### What to do
Reproduce the material below verbatim, starting at its first line and stopping after the line that contains "pyautogui.click(x=1505, y=250)". Leave the pictures out of your reproduction.

### Information supplied
┏━━

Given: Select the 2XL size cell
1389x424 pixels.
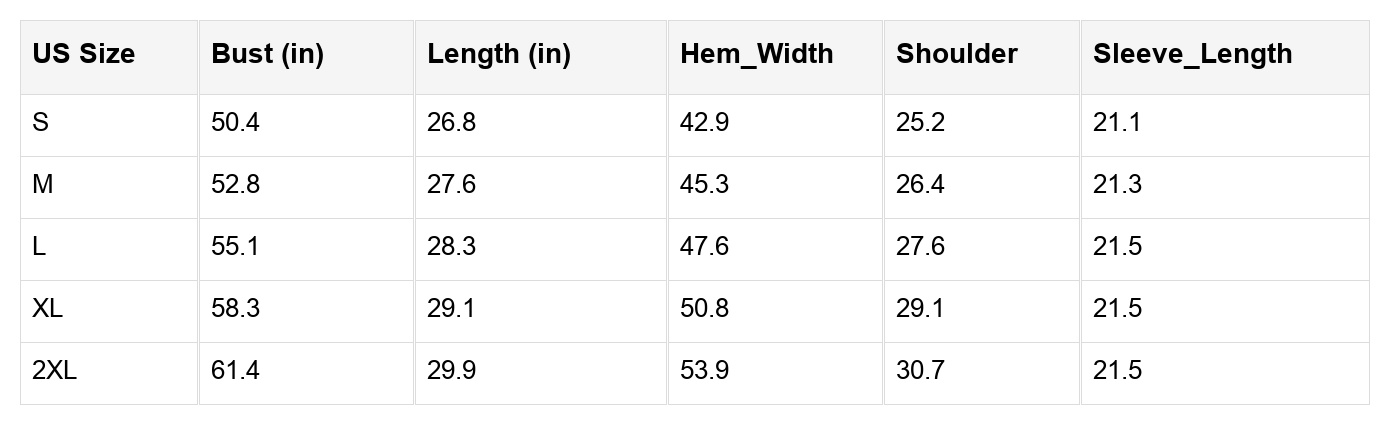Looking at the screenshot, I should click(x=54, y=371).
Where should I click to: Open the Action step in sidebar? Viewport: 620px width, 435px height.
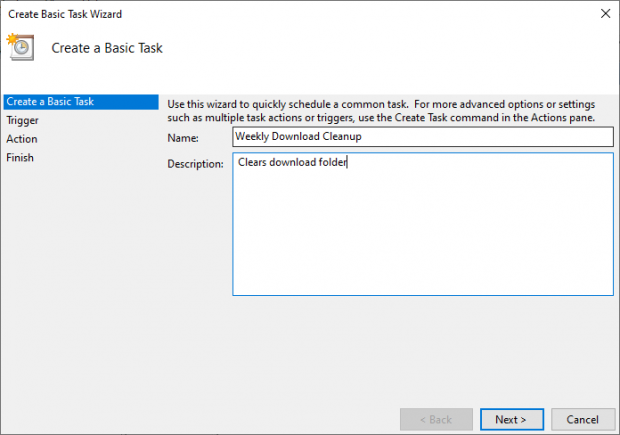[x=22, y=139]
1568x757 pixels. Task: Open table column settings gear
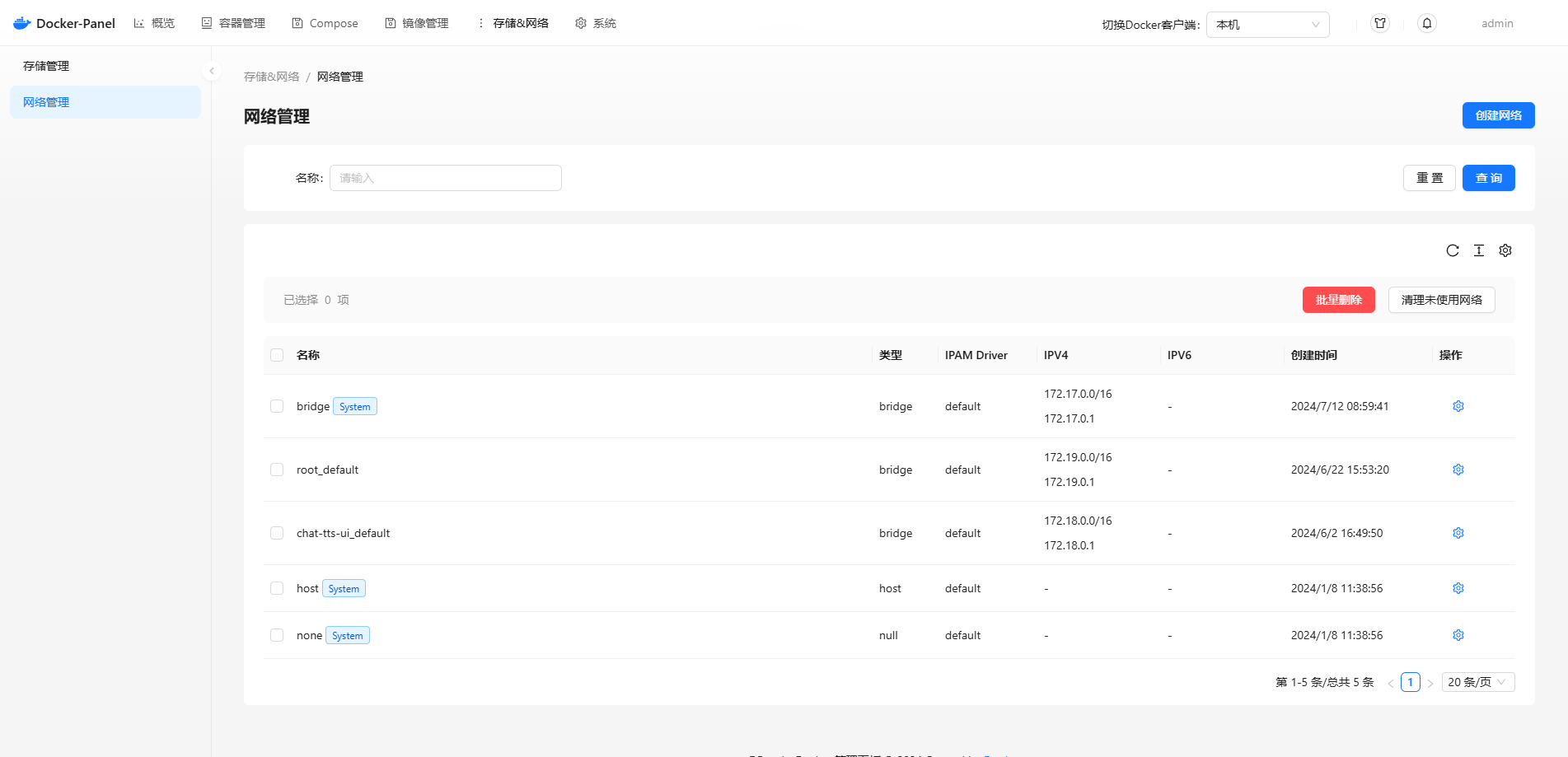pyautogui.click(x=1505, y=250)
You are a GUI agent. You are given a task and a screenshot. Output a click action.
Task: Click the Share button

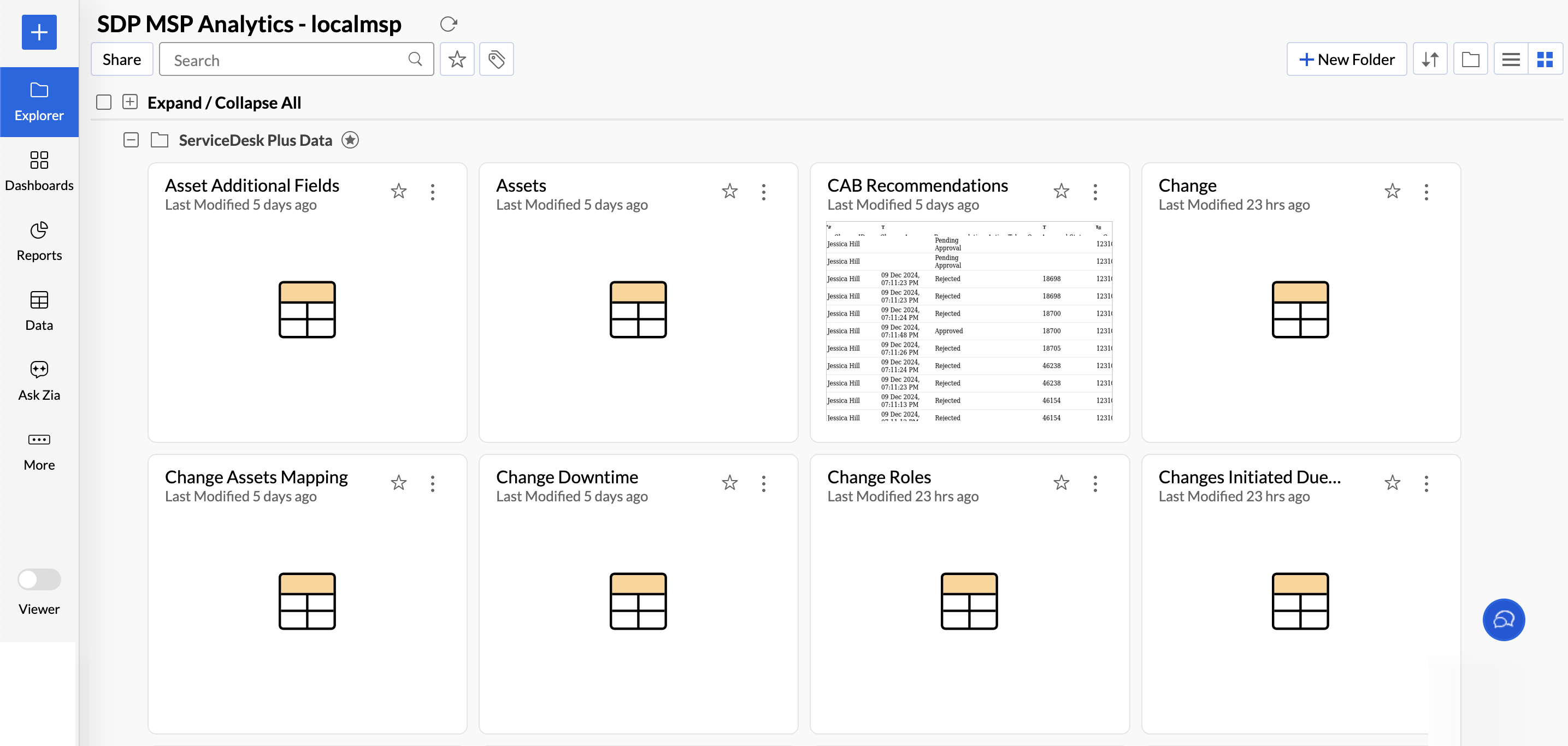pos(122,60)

┗━━

### Exercise result
Given: Select the 2XL size cell
1389x424 pixels.
Looking at the screenshot, I should click(x=54, y=371).
Where should I click to: Open the Action step in sidebar? Viewport: 620px width, 435px height.
[x=22, y=139]
1568x757 pixels. Task: Open table column settings gear
pyautogui.click(x=1505, y=250)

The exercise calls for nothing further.